• **Problem statement**:
Copy the items below, replacing every "Viewport" with "Display area" and changing nothing else. Leave the pictures out.

• **Data section**:
★ ★ ★ ★ ★ ★ ★
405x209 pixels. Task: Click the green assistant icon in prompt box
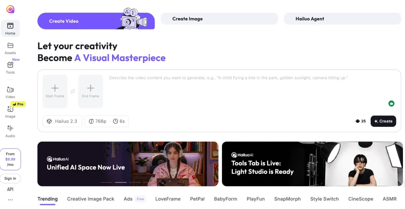coord(391,103)
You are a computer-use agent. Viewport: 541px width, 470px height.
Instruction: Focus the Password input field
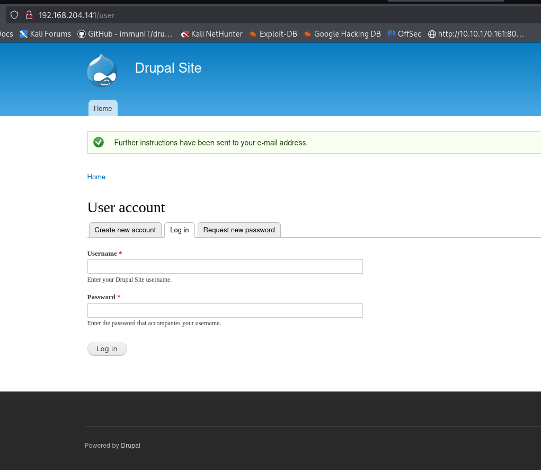click(x=225, y=310)
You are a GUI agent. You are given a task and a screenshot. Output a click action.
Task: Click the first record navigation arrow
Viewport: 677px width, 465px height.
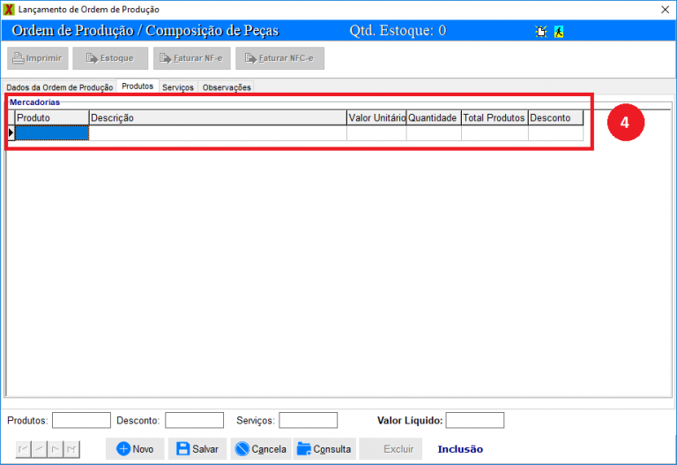coord(23,449)
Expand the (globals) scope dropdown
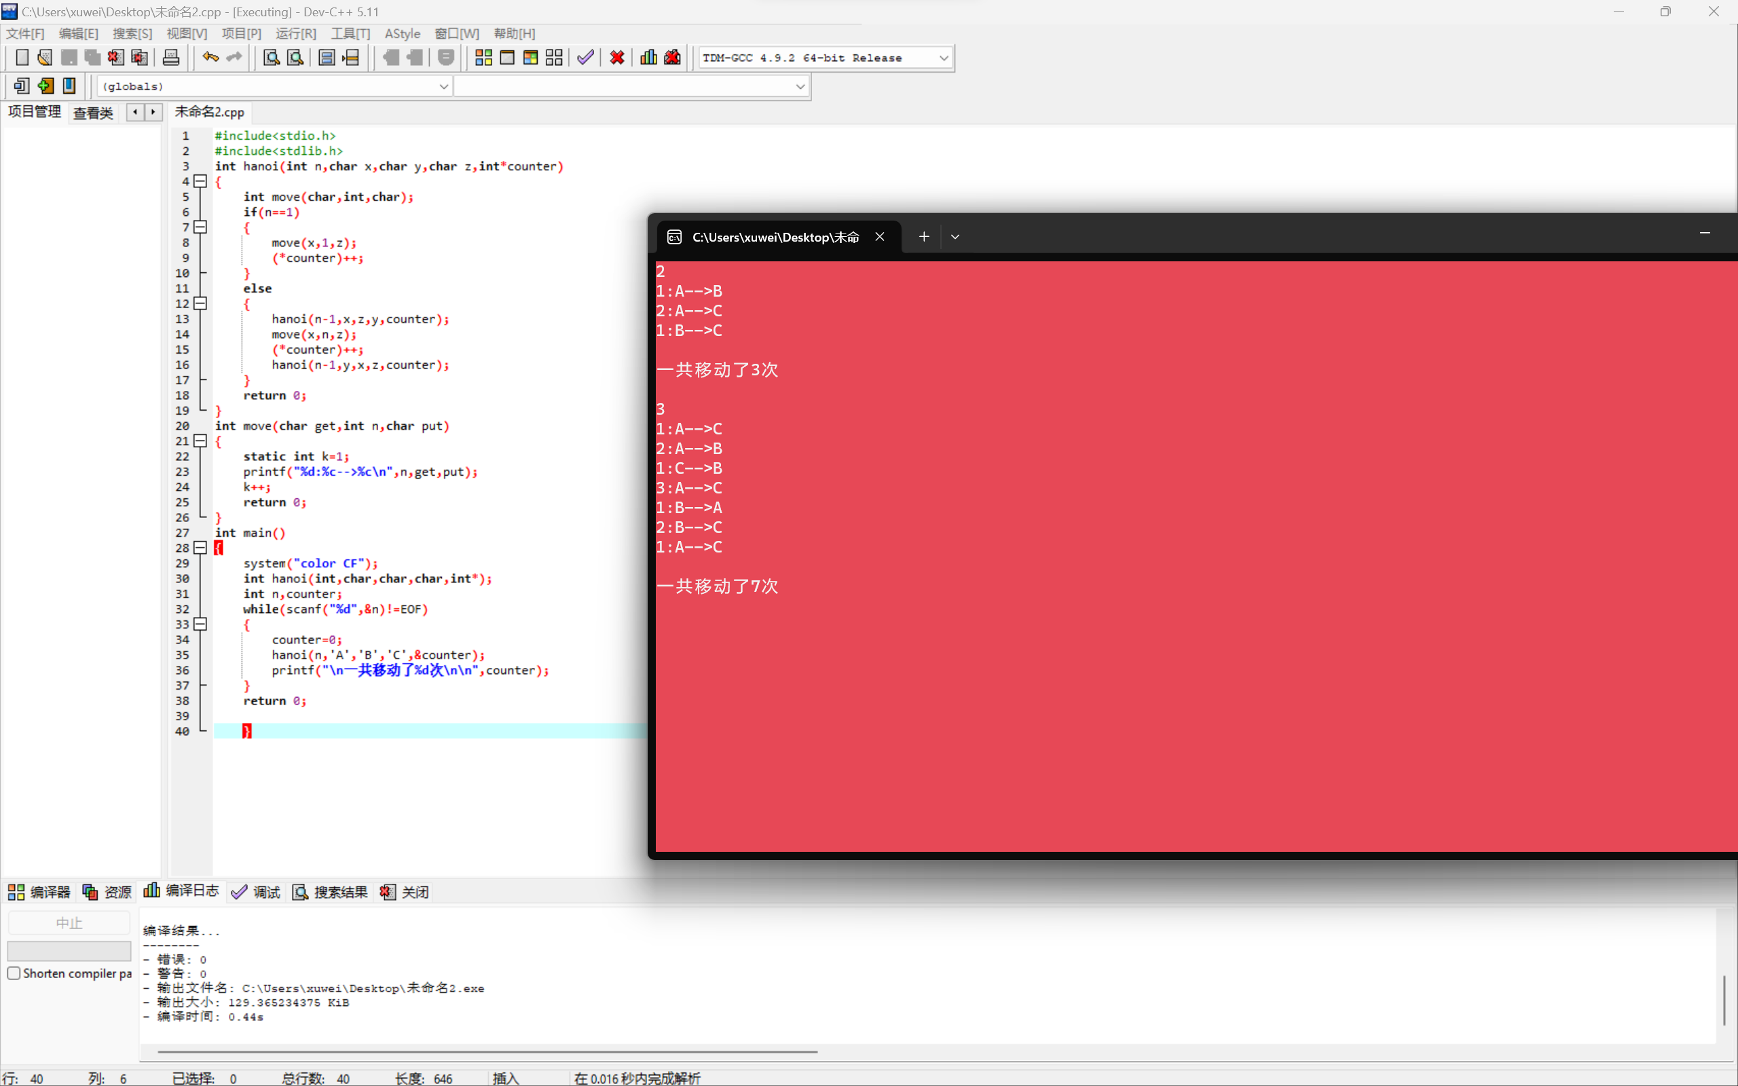The image size is (1738, 1086). pyautogui.click(x=444, y=86)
★ ★ ★ ★ ★ ★ ★
• **Written response**:
405x209 pixels. Task: Click the green assistant icon in prompt box
coord(391,103)
You are a computer-use agent. Display area: 541px width, 470px height.
Instruction: Focus the Password input field
click(x=225, y=310)
You are a GUI agent. You are given a task and a screenshot. Output a click action.
Task: Click the first record navigation arrow
Display area: 677px width, 465px height.
coord(23,449)
Expand the (globals) scope dropdown
The image size is (1738, 1086). pyautogui.click(x=444, y=86)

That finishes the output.